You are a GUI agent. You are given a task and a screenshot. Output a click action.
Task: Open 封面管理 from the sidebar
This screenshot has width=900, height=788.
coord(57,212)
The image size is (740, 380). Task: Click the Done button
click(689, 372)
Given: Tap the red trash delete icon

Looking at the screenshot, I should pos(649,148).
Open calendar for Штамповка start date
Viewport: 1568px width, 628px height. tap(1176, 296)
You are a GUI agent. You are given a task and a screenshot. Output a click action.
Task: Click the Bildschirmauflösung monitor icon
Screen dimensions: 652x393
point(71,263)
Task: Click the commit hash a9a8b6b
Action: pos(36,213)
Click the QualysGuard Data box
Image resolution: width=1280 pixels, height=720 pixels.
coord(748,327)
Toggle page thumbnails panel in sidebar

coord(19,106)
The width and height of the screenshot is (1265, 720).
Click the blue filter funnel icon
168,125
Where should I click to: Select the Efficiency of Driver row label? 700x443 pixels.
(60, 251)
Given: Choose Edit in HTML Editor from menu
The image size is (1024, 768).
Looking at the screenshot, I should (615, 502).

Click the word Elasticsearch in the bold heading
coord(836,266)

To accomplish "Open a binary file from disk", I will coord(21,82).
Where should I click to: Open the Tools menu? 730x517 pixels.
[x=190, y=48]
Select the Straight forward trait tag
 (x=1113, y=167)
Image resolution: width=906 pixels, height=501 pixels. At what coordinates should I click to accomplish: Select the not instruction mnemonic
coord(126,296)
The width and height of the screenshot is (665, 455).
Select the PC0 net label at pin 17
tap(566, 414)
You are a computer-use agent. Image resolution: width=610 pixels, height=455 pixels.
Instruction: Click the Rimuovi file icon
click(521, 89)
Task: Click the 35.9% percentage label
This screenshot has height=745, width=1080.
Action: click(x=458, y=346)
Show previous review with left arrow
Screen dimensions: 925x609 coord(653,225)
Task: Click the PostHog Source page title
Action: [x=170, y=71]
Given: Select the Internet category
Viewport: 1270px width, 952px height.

********************

Task to complete ▸
Would you copy each line of the records that contains "from"?

Task result ▸
Task: Open 封面管理 from the sidebar
Given: Choose Edit in HTML Editor from menu
To accomplish "Open a binary file from disk", I will coord(21,82).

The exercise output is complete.